### Written exercise 1
Repeat the heat-shielding text starting with "You can keep" and going on through "bay temperatures down.", switching "cab" to "cabin".

### Quoted text
━━━

You can keep heat in the exhaust, or you can shield the cab floor and trans tunnel. There are various products for this, both for applying under the cab and for applying inside the cab. The nice thing about shielding the cab (instead of just wrapping the exhaust) is that you will also keep out radiated heat from the road, and heat from the engine bay.

And yes, exhaust wrap does help, it just probably isn't the right solution in this case. Racers have used if for many decades to keep engine bay temperatures down.

I've never used the Lizard Skin stuff, but I'm not convinced it will work nearly as well as something like DEI Floor & Tunnel Shield. The DEI shield has a aluminum radiant and a glass fiber conductive barrier (3/16" total), and the Lizard Skin is only a spray on conductive barrier.

Research the DEI stuff, and start looking around at the other floor and trans tunnel heat shield products out there too..

━━━

### Supplied data
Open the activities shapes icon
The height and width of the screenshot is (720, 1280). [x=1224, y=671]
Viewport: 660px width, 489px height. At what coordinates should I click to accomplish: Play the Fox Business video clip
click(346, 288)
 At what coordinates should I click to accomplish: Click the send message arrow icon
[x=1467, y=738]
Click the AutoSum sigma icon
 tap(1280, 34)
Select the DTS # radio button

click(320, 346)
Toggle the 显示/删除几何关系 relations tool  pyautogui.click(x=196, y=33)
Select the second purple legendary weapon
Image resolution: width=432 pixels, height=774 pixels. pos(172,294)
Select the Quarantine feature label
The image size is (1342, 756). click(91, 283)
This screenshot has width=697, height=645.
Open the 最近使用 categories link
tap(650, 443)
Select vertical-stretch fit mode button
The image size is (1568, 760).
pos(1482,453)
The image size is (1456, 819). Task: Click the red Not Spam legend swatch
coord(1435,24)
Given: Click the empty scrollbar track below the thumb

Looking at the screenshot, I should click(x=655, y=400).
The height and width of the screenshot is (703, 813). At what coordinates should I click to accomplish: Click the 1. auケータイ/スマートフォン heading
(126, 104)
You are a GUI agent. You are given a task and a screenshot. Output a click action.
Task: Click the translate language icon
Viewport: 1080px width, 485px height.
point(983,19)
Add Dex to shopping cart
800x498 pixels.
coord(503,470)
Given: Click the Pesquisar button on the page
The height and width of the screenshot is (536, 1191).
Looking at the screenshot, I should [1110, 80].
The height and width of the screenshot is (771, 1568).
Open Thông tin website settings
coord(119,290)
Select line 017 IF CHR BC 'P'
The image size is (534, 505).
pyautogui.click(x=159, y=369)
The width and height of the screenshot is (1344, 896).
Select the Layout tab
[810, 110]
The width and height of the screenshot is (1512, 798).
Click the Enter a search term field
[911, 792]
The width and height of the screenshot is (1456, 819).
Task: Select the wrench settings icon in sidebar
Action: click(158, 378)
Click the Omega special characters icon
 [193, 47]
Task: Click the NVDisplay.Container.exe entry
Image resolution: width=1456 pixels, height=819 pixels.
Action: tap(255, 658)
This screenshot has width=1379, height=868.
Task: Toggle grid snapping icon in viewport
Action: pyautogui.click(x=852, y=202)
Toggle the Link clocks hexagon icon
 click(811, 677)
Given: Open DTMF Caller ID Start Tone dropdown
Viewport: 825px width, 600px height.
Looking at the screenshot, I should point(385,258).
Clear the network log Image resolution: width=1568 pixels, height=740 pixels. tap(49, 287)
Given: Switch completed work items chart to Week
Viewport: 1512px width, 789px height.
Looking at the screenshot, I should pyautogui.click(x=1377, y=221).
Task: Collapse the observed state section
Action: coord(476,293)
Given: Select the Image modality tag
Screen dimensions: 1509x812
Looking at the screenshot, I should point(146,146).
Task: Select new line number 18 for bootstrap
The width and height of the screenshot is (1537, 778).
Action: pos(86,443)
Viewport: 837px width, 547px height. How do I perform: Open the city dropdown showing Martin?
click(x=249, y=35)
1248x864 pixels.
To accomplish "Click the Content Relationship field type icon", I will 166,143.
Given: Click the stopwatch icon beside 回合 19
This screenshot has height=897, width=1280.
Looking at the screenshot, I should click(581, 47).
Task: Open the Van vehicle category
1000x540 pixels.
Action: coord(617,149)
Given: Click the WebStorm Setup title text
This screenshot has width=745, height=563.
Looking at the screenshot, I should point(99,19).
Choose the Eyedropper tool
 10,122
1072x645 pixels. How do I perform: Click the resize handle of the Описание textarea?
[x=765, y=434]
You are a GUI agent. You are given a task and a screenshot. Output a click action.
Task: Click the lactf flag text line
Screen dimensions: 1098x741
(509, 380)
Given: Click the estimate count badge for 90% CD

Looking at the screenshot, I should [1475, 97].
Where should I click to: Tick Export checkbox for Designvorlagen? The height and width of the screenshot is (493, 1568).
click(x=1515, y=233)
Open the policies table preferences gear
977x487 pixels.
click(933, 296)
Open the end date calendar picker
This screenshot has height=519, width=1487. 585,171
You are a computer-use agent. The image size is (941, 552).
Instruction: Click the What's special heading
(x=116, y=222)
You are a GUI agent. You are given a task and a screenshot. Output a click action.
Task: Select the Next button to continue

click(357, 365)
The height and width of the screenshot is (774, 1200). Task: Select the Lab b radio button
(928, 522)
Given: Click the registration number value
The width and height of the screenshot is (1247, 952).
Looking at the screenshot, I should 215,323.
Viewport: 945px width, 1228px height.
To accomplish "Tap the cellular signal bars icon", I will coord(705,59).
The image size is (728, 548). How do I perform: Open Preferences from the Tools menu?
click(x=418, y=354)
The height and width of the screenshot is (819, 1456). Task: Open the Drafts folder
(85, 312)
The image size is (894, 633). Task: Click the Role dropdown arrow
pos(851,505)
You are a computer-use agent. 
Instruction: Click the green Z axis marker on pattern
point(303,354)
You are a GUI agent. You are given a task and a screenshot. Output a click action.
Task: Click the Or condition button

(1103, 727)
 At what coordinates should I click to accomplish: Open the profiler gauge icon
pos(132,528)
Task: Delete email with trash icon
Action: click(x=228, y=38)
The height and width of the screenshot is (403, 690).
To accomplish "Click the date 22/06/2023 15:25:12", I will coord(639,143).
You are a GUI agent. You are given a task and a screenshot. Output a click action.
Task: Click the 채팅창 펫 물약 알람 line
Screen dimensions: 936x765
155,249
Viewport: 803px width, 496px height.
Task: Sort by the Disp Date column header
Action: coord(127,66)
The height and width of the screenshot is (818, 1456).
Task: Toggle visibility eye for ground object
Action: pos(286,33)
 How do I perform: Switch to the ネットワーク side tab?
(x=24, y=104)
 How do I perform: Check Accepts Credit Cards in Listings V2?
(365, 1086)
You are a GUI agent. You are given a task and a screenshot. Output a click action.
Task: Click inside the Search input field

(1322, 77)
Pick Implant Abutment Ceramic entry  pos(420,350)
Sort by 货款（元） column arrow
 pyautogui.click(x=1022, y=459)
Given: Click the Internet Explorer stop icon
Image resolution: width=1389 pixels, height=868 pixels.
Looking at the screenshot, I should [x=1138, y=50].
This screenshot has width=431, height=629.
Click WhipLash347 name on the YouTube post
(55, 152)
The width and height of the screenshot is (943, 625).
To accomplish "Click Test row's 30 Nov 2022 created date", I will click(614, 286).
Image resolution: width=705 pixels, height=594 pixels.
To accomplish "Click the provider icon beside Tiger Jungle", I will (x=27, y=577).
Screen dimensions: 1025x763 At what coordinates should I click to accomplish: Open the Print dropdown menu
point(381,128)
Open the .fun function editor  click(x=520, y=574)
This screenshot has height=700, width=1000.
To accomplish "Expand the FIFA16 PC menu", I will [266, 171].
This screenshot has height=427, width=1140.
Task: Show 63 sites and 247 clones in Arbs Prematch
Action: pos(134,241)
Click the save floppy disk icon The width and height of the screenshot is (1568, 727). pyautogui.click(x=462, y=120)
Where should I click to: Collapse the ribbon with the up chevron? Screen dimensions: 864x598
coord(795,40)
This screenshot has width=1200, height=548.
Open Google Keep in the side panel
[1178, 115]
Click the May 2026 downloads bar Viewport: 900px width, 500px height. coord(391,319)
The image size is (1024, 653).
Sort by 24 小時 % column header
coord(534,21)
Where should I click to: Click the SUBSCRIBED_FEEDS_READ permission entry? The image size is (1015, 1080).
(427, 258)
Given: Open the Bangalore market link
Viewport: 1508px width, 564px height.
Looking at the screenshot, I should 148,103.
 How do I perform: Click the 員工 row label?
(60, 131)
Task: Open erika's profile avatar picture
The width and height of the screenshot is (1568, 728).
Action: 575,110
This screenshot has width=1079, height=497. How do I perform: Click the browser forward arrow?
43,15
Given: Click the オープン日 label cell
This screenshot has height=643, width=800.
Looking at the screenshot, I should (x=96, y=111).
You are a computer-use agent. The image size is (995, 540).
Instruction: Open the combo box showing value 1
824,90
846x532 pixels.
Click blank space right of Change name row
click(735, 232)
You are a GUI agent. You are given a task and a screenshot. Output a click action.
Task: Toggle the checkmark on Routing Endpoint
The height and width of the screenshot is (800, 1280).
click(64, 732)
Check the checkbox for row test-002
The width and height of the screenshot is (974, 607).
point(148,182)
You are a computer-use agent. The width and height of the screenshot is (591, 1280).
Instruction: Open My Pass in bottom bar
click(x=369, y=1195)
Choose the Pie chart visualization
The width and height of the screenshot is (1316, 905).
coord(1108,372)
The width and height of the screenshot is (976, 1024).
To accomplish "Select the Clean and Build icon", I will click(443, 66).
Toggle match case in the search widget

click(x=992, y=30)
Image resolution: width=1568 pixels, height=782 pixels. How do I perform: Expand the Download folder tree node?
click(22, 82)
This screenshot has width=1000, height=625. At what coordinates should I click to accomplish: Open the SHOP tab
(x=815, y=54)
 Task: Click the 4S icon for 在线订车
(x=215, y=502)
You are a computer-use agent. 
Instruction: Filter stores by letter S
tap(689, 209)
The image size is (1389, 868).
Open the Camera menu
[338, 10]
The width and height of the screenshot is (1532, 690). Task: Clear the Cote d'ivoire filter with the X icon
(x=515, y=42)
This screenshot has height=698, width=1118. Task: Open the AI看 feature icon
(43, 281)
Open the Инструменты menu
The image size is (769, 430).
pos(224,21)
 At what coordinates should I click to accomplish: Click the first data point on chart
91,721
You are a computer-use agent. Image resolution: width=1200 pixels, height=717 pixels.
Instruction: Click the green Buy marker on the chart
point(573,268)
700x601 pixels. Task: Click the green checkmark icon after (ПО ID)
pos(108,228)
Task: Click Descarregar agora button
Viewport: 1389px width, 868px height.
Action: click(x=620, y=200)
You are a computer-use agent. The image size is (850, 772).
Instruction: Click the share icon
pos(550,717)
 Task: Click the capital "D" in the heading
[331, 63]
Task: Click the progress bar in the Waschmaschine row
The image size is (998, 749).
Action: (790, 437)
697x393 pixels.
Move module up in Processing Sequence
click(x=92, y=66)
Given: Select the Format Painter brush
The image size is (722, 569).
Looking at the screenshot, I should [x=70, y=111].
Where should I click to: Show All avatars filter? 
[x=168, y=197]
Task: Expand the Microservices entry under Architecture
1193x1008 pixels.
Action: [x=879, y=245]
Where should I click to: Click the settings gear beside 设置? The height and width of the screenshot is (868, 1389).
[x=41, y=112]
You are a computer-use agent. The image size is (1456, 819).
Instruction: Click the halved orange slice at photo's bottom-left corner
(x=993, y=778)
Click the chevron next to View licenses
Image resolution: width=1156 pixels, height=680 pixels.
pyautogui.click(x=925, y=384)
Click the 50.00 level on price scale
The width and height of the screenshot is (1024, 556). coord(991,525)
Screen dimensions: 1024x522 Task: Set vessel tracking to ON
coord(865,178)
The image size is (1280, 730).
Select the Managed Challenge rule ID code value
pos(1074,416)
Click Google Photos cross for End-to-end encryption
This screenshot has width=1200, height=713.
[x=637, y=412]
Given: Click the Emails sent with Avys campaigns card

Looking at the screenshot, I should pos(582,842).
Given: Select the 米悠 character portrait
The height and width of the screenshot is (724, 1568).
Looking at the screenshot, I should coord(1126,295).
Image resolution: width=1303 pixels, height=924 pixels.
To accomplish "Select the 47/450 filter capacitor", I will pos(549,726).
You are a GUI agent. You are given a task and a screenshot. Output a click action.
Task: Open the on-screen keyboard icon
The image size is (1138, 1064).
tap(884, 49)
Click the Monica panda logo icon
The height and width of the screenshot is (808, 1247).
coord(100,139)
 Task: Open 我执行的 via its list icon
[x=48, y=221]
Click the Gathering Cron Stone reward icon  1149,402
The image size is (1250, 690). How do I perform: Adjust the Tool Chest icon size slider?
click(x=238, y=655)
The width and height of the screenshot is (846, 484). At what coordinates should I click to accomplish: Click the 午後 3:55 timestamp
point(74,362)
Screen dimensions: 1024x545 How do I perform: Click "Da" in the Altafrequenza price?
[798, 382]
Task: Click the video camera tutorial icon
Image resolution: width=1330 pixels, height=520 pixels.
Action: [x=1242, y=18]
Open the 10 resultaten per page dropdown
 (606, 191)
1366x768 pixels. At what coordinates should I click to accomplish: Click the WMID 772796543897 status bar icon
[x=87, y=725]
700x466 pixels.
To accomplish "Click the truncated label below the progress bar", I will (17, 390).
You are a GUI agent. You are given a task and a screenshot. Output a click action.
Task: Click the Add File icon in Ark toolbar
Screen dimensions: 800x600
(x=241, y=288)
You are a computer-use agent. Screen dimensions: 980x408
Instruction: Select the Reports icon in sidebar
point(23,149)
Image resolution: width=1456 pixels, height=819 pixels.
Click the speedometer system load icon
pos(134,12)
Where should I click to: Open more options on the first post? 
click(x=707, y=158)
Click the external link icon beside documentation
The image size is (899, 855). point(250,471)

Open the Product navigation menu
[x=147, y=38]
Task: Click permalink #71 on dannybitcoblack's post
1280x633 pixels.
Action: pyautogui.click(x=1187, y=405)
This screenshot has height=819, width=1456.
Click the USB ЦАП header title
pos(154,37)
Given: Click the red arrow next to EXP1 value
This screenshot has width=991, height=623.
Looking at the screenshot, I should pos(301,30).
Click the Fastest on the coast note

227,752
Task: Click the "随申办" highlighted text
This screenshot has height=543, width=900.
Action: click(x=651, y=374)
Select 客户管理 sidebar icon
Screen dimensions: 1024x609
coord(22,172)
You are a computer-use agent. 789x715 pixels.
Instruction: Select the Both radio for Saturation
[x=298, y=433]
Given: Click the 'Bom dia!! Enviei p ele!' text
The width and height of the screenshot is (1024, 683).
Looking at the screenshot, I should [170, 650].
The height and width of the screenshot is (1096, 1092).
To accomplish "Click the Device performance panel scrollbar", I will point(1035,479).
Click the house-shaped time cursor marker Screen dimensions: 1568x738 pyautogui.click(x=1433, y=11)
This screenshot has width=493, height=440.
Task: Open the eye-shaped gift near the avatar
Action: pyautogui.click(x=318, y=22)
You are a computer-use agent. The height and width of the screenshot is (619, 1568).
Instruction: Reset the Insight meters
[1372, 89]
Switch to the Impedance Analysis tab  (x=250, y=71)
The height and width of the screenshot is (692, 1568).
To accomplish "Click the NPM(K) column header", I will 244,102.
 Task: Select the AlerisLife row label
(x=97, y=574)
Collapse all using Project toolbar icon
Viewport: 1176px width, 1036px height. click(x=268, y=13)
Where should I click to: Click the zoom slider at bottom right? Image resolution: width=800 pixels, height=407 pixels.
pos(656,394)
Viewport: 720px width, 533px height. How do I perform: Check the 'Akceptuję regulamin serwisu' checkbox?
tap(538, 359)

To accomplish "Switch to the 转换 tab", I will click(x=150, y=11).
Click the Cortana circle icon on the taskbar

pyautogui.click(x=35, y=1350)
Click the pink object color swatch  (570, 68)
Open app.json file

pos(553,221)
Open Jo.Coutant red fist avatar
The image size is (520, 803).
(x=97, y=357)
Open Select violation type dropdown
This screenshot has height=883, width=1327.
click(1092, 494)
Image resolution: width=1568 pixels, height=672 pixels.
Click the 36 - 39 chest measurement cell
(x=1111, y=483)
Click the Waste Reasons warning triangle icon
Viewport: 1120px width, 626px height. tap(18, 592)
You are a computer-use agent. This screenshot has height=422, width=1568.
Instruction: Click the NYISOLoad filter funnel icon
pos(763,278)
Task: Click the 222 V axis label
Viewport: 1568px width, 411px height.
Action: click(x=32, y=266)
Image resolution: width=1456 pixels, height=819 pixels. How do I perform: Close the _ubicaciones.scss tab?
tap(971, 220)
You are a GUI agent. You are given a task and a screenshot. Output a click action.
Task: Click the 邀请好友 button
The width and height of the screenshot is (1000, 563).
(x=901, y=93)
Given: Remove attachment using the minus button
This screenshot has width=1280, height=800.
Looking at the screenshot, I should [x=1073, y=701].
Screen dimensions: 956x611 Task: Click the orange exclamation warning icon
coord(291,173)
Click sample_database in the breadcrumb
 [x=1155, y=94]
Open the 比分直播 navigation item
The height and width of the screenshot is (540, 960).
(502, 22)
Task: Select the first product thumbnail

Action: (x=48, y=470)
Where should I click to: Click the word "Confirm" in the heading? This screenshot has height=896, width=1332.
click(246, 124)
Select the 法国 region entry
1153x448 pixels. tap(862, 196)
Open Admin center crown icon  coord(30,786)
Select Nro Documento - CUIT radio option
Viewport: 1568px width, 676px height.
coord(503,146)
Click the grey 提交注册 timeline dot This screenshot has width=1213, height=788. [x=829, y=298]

━━━

### Written exercise 2
Rewrite the rows as a Markdown table with the columns Number and Line, starting with the line with "Screen dimensions: 1024x522" and going on through the line with "click(x=238, y=655)". Number each line, and leave out blank lines.

### Exercise response 1
You can keep heat in the exhaust, or you can shield the cabin floor and trans tunnel. There are various products for this, both for applying under the cabin and for applying inside the cabin. The nice thing about shielding the cabin (instead of just wrapping the exhaust) is that you will also keep out radiated heat from the road, and heat from the engine bay.

And yes, exhaust wrap does help, it just probably isn't the right solution in this case. Racers have used if for many decades to keep engine bay temperatures down.

### Exercise response 2
| Number | Line |
|---|---|
| 1 | Screen dimensions: 1024x522 Task: Set vessel tracking to ON |
| 2 | coord(865,178) |
| 3 | The image size is (1280, 730). |
| 4 | Select the Managed Challenge rule ID code value |
| 5 | pos(1074,416) |
| 6 | Click Google Photos cross for End-to-end encryption |
| 7 | This screenshot has width=1200, height=713. |
| 8 | [x=637, y=412] |
| 9 | Given: Click the Emails sent with Avys campaigns card |
| 10 | Looking at the screenshot, I should pos(582,842). |
| 11 | Given: Select the 米悠 character portrait |
| 12 | The height and width of the screenshot is (724, 1568). |
| 13 | Looking at the screenshot, I should coord(1126,295). |
| 14 | Image resolution: width=1303 pixels, height=924 pixels. |
| 15 | To accomplish "Select the 47/450 filter capacitor", I will pos(549,726). |
| 16 | You are a GUI agent. You are given a task and a screenshot. Output a click action. |
| 17 | Task: Open the on-screen keyboard icon |
| 18 | The image size is (1138, 1064). |
| 19 | tap(884, 49) |
| 20 | Click the Monica panda logo icon |
| 21 | The height and width of the screenshot is (808, 1247). |
| 22 | coord(100,139) |
| 23 |  Task: Open 我执行的 via its list icon |
| 24 | [x=48, y=221] |
| 25 | Click the Gathering Cron Stone reward icon  1149,402 |
| 26 | The image size is (1250, 690). How do I perform: Adjust the Tool Chest icon size slider? |
| 27 | click(x=238, y=655) |